## Goal of the exercise
In the passage on Armstrong below, what did Armstrong accept as the price of the freedom to concentrate on his music?

[Begin Page]

As I wrote in selecting Pops as a Doug’s Pick (center column), “Teachout combines with the advantage of unique access to Armstrong’s archives deep musical understanding and the gift of writing clearly about complex matters.” Those matters concern not only the workings of music but also of racism, politics and the Byzantine power economics of show business. Was Armstrong’s longtime manager Joe Glaser an exploiter who had moorings in organized crime? Yes. Was he good for Armstrong? Yes. Teachout shows that the dependent psychological makeup formed by his background and reinforced by the advice of his mentor Joe Oliver, ordained that Armstrong have Glaser or a white man like him take care of business. He also makes clear that Armstrong knew about the outsized share of his money that Glaser was taking and accepted it as the price of the freedom to concentrate on his music and “always give a good show.”

[End Page]
[Begin Dataset content]

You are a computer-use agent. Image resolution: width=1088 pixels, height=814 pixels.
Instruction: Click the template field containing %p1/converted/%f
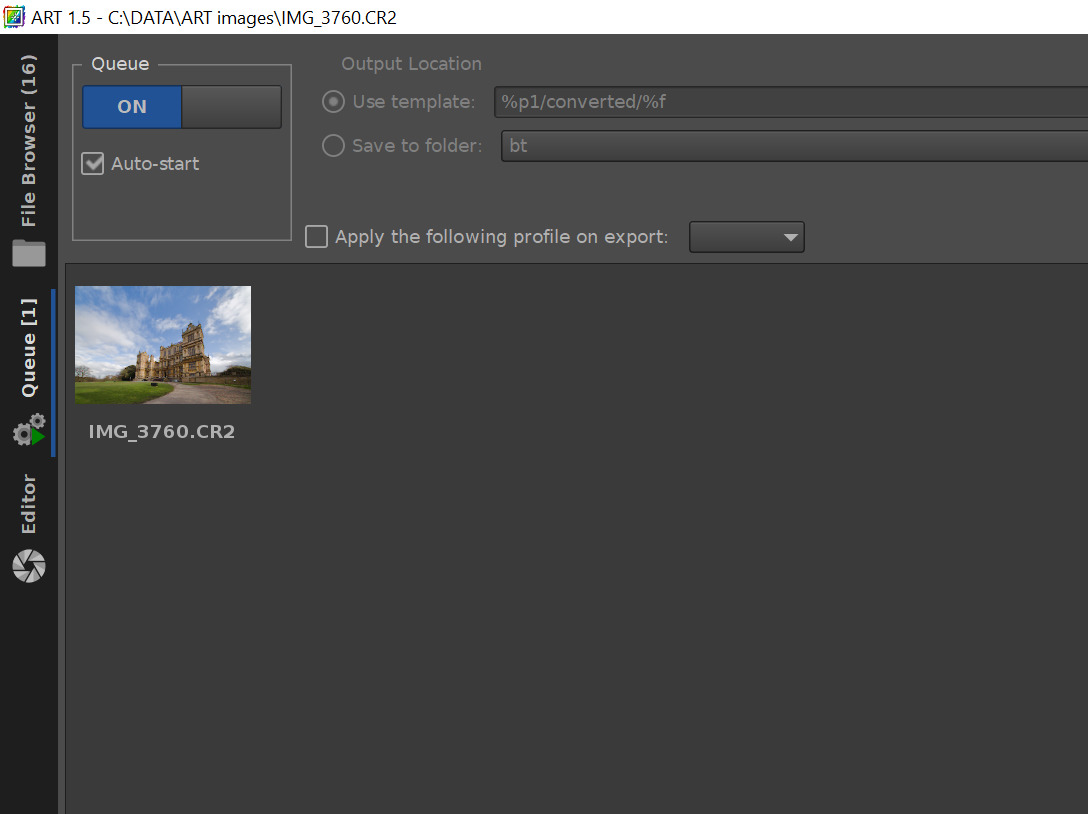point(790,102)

[End Dataset content]
[Begin Dataset content]

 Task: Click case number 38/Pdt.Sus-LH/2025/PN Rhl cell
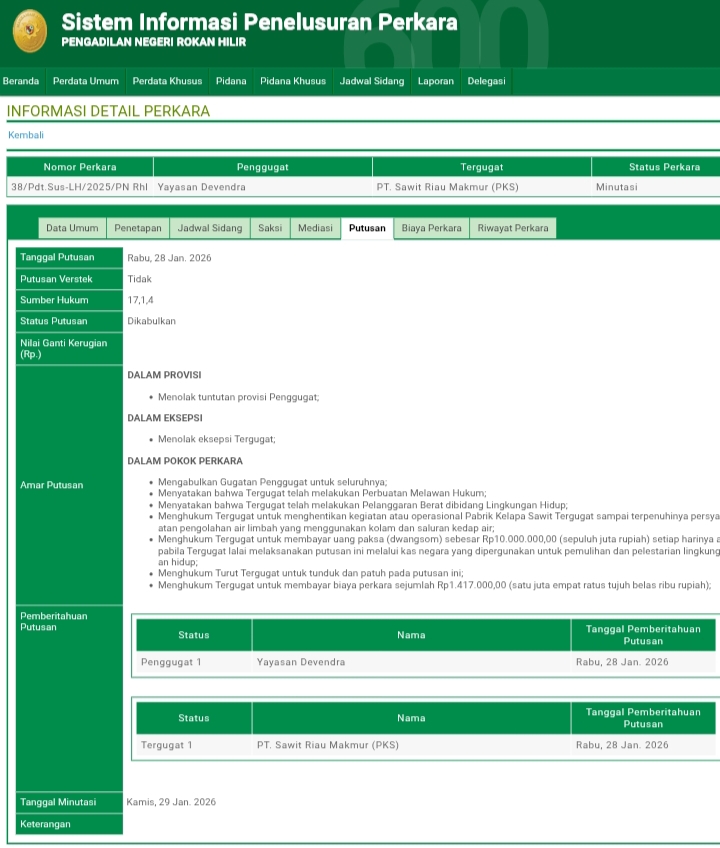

[End Dataset content]

## Answer to this exercise
He accepted the outsized share of his money that Glaser was taking.